Directions
The material below holds pictures; leave them out and reproduce exactly the lines from the one with "You are a computer-use" through the one with "Edit the Nombre field with Barbara Zapatero", inclusive.

*** Source data Section Begins ***

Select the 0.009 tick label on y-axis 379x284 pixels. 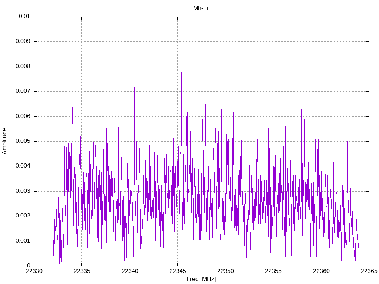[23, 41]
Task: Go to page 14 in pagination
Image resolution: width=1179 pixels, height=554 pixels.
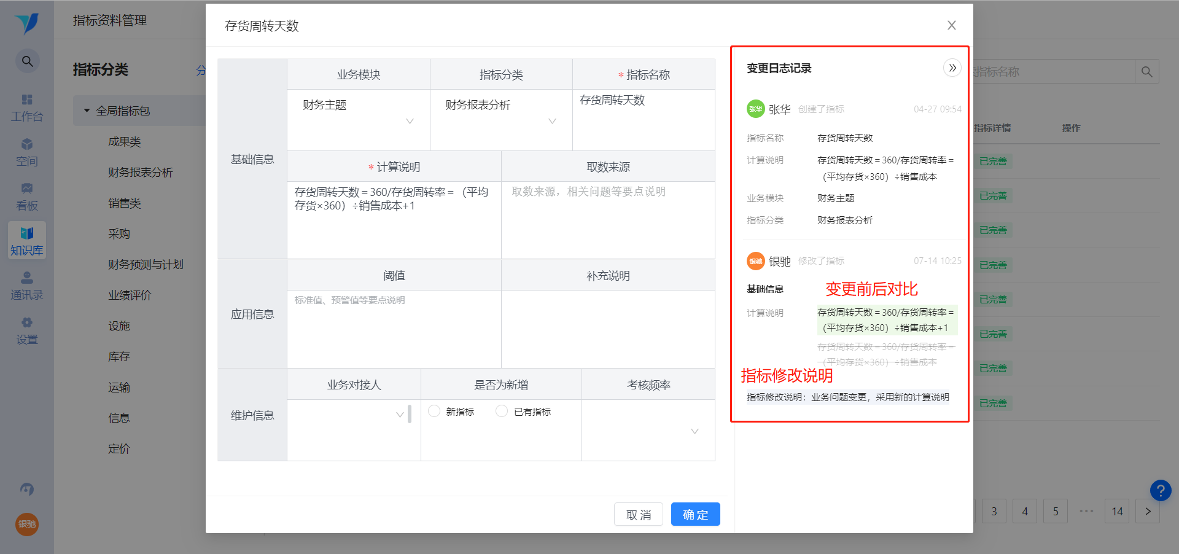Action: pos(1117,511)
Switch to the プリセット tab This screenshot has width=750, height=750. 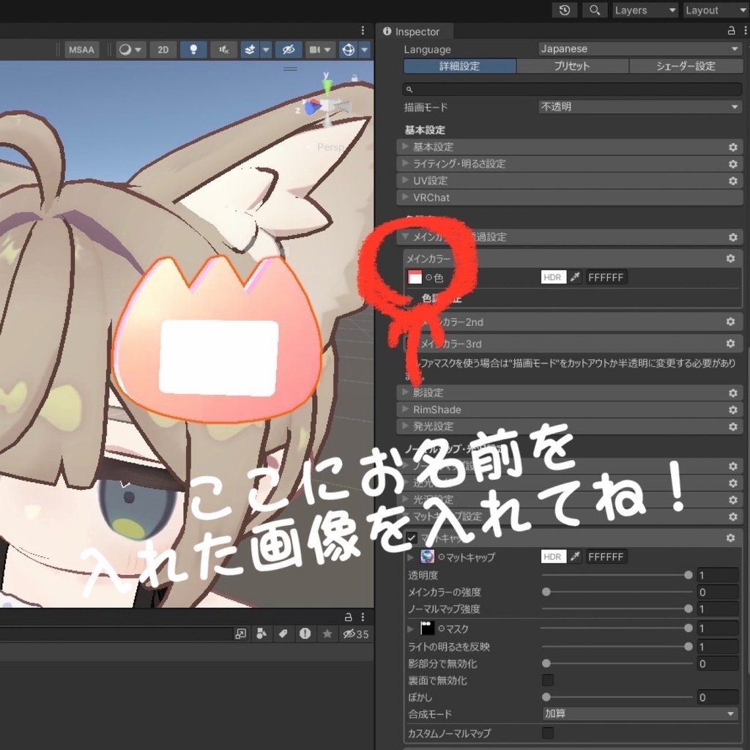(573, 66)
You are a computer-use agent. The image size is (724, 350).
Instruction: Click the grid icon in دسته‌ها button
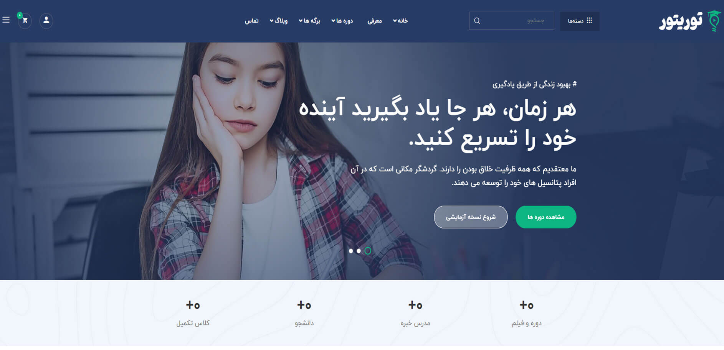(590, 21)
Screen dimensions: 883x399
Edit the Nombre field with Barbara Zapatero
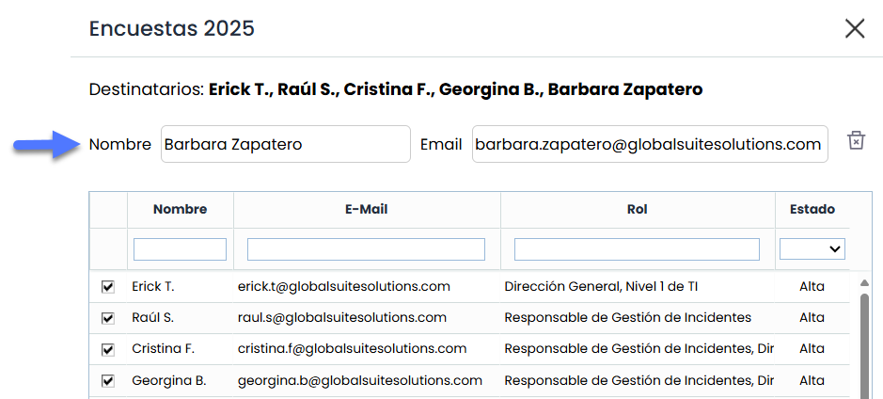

*** Source data Section Ends ***
*** Source data Section Begins ***

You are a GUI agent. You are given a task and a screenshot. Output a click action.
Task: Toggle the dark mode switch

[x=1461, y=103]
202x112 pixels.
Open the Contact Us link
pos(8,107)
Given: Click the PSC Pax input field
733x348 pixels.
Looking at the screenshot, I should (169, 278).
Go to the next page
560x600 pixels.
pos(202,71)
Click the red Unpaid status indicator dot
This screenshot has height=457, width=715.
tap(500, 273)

*** Source data Section Ends ***

Answer
You are a computer-use agent. The image size is (724, 350).
Instruction: Click the grid icon in دسته‌ها button
(590, 21)
Screen dimensions: 883x399
Edit the Nombre field with Barbara Zapatero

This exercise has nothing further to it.